There was a very GOOD British version of Somerset Maugham's Of Human Bondage, but Hollywood's pairing of Leslie Howard and Bette Davis was more gripping and powerful than the other. Two later remakes --- one with Kim Novak and Laurence Harvey --- were a waste of time.


Also, I want to add that while I have enjoyed many of the old MGM musicals, whenever Hollywood adapts a Broadway musical to the screen , it loses a great deal of its luster, even when the performances are very good.


~ FreeThinke

David Wyatt said...

Superb. Mr. Bean is right on target. What a blessing. Thank you Z.

Z said...

SUBLIME ALERT:

Oh, MAN, Pris...does THIS say it LL "When I was a child the dogs didn't talk. They were heroic. Lassie and Rin Tin Tin."

Shoprat..Amen. Sad, isn't it. WHAT happened? And we all were bullied into believing MCCarthy was wrong? Ask a few of the accused's kids..."yes, my parents were working to subvert"
One of THE sadnesses of my blogging and writing about culture, etc, is that I didn't keep an LA Times article by a few of the children of Blackballed Hollywood types who admitted their parents purposefully wrote/directed/acted in subversive films. I wasn't that political then; it stunned me but I didn't keep it...DARN! This was about 20 yrs ago.


THANK YOU, FT...thankfully, you and Orson aren't going anywhere yet. I know you're in good health and, thankfully, Orson is, too...and he has a wonderful wife who's only months younger than I so she keeps him on his toes! he's a WONDERFUL man.
So are you.
I just saw THE CHILDREN'S HOUR on TV the other day, or the last 1/4 or so. I adore that film.
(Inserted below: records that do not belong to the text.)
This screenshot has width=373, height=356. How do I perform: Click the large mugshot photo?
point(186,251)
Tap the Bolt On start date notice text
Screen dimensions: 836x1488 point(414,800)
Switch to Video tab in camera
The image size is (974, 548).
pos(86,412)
It was a lesbian theme and SO dignified and SO honorable and showed what small minds can cause. Dreadful.
Fay Bainter deserves a standing ovation. She's marvelous. So was Shirley McClain in that film. Shirley's probably speaking to Bainter's ghost as we type!! HEHEE!!

David...'blessing'? When people say that about ANYTHING about my site, it is SUCH an honor. Thank you, my friend.

xxxx I do feel honored. I love the good conversations that happen here. I thank you all.

Anonymous said...

Oh thanks again, Z, for providing this very well-run forum. I see more and more that it is a PRIVILEGE to be here.


On the theme of ex-radicals and the disillusioned children of radicals: No greater example could exist than David Horowitz, himself, who was almost on a level with the ROSENBERGS, and then did a complete about face maybe ten or twelve years ago.


I don't always like Mr. Horowitz's STYLE, but any way you slice it, he's done a lot for the conservative movement. I only wish the CONSERVATIVES had acted as though they had the courage of their convictions when they had power.

Funny how intergenerational relations can go. I was just "talking" by email with the 49-year-old son of my 76-year-old cousin. He's SO much more conservative than his (I have to say nutty) mother, that it almost makes me laugh.


Well, as the Brooklyn Dodgers used to say (before they turned traitor and moved to L.A.), "Wait till next year!"

Good night!

~ FreeThinke

Ducky's here said...

Blame it all on Jackson Pollack !!!!

Z said...

Ducky, I used to love contemporary art..I really did. Frankenthaler, Frank Stella, Diebenkorn, Johns, etc........I still like some of their work, but I've grown out of it.
A friend in art school with me described it this way when I saw her years later and we talked .."I grew up and realized it was okay to like traditional furniture and art; in school we were kind of shamed into only liking the contemporary.." Ya.

I think every piece of art has some merit (except the urine and Jesus types of scum) but I see artists like Pollack as nihilistic, naive and Emperor's New Clothes now. They made a LOT of money throwing paint on canvas. Big freaking deal.
It's like pianists who pluck the strings and let it reverberate and that's 'music'.
What rubbish.

Ducky's here said...

z, Frank Stella's father was my pediatrician. True that.

Z said...

NO WAY, Ducky...that IS cool! Did he have any Stellas in his office!!
The best exhibition I saw was in the Munich museum of contemporary art...HUGE walls dedicated to his graphic pieces..just wonderful!

Ducky, a friend of mine's father (I think it was his father!) was Chagall's dentist. He paid him with sketches. YA $$$ Imagine that?